Reorganising a large database can take a very long time: times in excess of 48 hours are not unknown. There are various ways in which database reorganisations can be speeded up:
You can use the Advanced Database Properties dialog to configure certain properties of the index file. You are recommended always to enable Enhanced Index Compression. For a very large database, or a database stored on a solid state device, set the index node size to 4096 bytes.
From release 4.621 REORGDB automatically determines whether the database to be reorganised is local or not by examining the network status table. The −LOCAL option will be selected automatically unless the resil_type field indicates that databases are remote. You can still use −LOCAL to force local file handling to be invoked even where the database should be remote, and you can use −REMOTE to force the database to be treated as though it were remote.

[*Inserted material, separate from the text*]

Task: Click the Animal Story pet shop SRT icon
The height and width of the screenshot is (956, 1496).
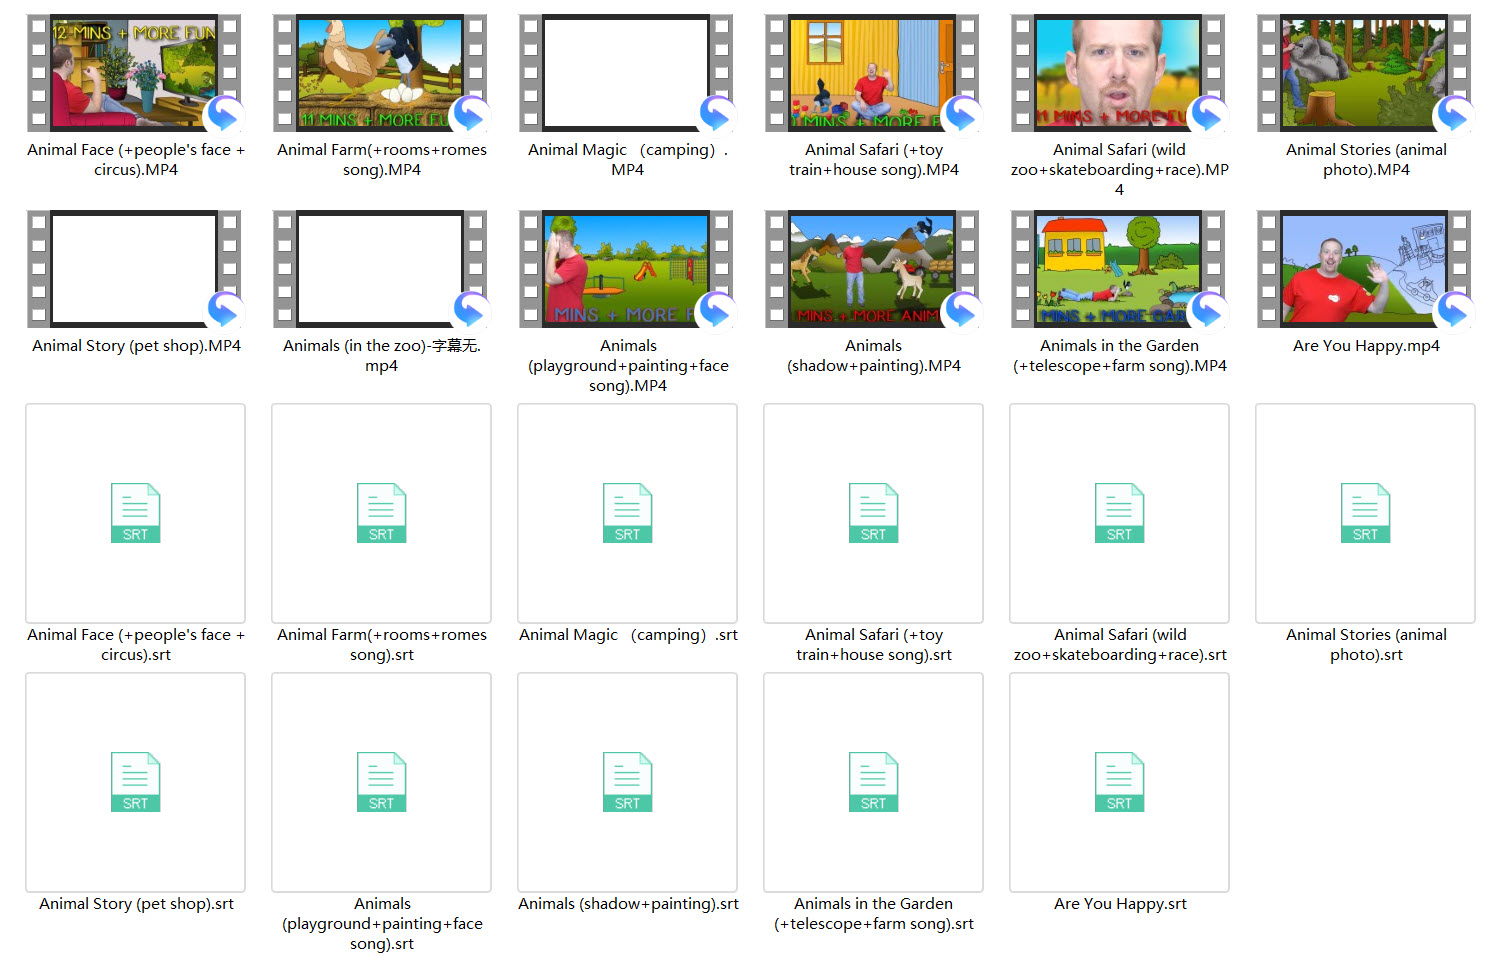Action: (x=135, y=782)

If the database you want to reorganise is on the local machine, run the reorganisation utility with the −LOCAL command tail, for example:
REORGDB −DB SALESORD −LOCAL −DATA
Much of the processing normally done by the database manager is now done by the terminal manager. This provides certain benefits:
Up to release 4.621 REORGDB only allocates 4MB of memory for file and temporary index buffering. by default If your machine has plenty of memory allocating a larger amount of memory may dramatically improve performance. For example −heap 16384 would cause REORGDB to allocate 16MB of memory for the heap. In fact this is the default from release 4.622.
If your database is very large using the −ALTSORT command tail to sort the data file without grouping related tables may improve performance considerably. Although the first pass will be a little slower this is likely to be more than offset by an increase in the efficiency of the file buffering in the phases that rebuild the index. In addition, the resulting database is likely to perform better, particularly if it is very large.
The −FAST command tail makes REORGDB use a different algorithm for building the index file. It uses fewer passes, and the index optimisation phase is skipped. This may therefore speed reorganisation up. An example command is:
REORGDB −DB SALESORD −FAST −INDEX
Note that although −FAST may speed up the reorganisation options that build a completely new index (options 1, 3, and 7), it builds a slightly less efficient and larger index than otherwise.
If your database is very large the −FAST option may well actually degrade performance, because a degradation in the efficiency of file buffering may more than offset any time saved by the use of fewer passes.
The −FAST option has been removed in release 4.622, because fewer passes are used during the indexing phase, and the index optimisation phase is never skipped (in 4.622 this phase, which is very quick, typically reduces the index file size by up to 30%).